I also noted that H.L. Hunt (a big money power player in his own right) had a sort of feud going with Rockefeller and the Eastern Liberals. Hunt and JBS were tight, and so was Hunt and Mullins. (Additionally, I just found that Nelson Hunt was playing with an offshoot of Campus Crusade for Christ, identified along with Hunt as part of that rightwing, CNP, Nazi SS, and CIA malange I have written about.)

So the point of that "Gold is Money" page or whatever that was (also right wing) is that Hunt and Rock were bitter (at least financial) enemies. Then again, I read about some collaboration btw one of Rock's reps and some CNP people. If there's money to be made or deals to be done ....

While I am not in the habit of arrogantly dismissing anything anyone has to say which might have some merit, I am mostly dismissing Eustace Mullins for what might seem to some like obvious reasons to many people, such as:

"The US government has been breeding negroes since the Civil War. But they have know idea what to do with them. They don't realize you're supposed to sell them."

and his other EXTREEEM racist comment which I posted, about Jews taking the Blood of [virgin] gentile children to mix with religious food, and that this is an established religious practice. (Ironically, even chickens and cows which are Kosher-ized must be drained of blood at the kill, then meat soaked and salted to remove any blood, so how unlikely it is that Jews would be required to consume any blood, let alone human.)

When someone spouts whackjob stuff like these Mullins' quotes [lots more where that came from, folks], it's even a little worse than suggesting that the South Tower was hit by a Blue Laser Hologram and CGI faked video. One tends to dismiss the speaker/writer as a KOOK! NUTCASE! CRACKPOT! (The positive thing about 'conspiracy forums' is we are open minded to unusual viewpoints and ideas about coverups -- which surely exist and many of which are officially proven to exist, like COINTELPRO. The negative part is the only gatekeeper is your own common sense, your friends, and a little research.)

That is to say, I have no reason to consider Eustace Mullins to be trustworthy, IMO. But he still may be correct about Rockefeller and JBS. Hell, maybe I even am of some spawn of Satan and never knew it. But I'm not going to consider him and his Christian Identity leanings as a reliable source.

Ta Seti: Is there any particular reason why YOU are attracted to Eustace Mullins as a source? You seem to be quite bullish about Mullins, sort of a promoter. I'll skeptically accept something from even Alex Jones, but I'm not cheerleading for Jones (anymore), more or less am embarrassed that I promoted his videos, and didn't realize the impression or his agenda --- but Jones is not even anywhere near as obscene as Mullins. I think Mullins may be worse than Hutton Gibson -- who was once interviewed by AJ.

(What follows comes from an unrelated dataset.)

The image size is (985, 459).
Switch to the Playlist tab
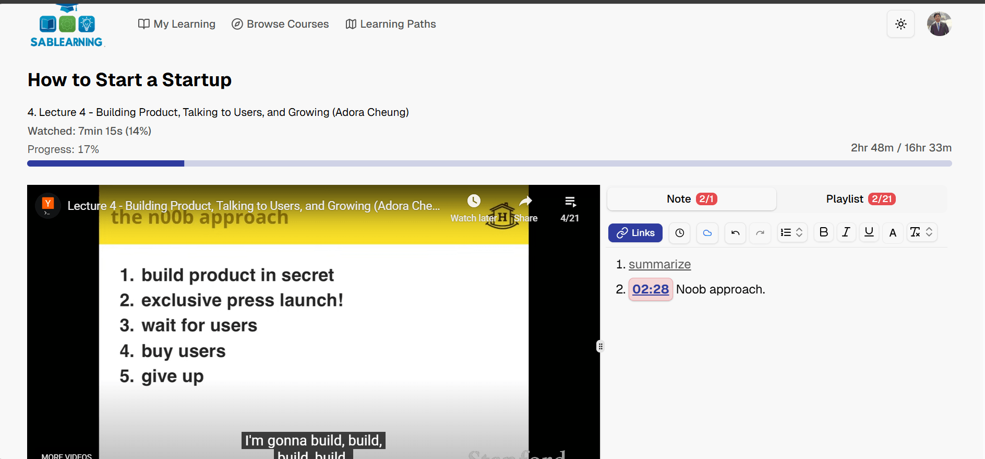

I have learned to be skeptical of the Austrians (not that they are obscene or even in the same camp as Mullins). On the surface, they SOUND great! Belligerent, intellectual, cocky, anti-govt, pro-freedom. Until you listen carefully and think. Then it's all promoting corporate tyranny, business coup. Explicitly, not secret. They just don't frame it like corporate tyranny, so it's seductive and super rational.

OH, one more thing: Fintan talking about the EU invites concern and action, insight. Alex Jones screams panic and exteme reaction. There's a difference.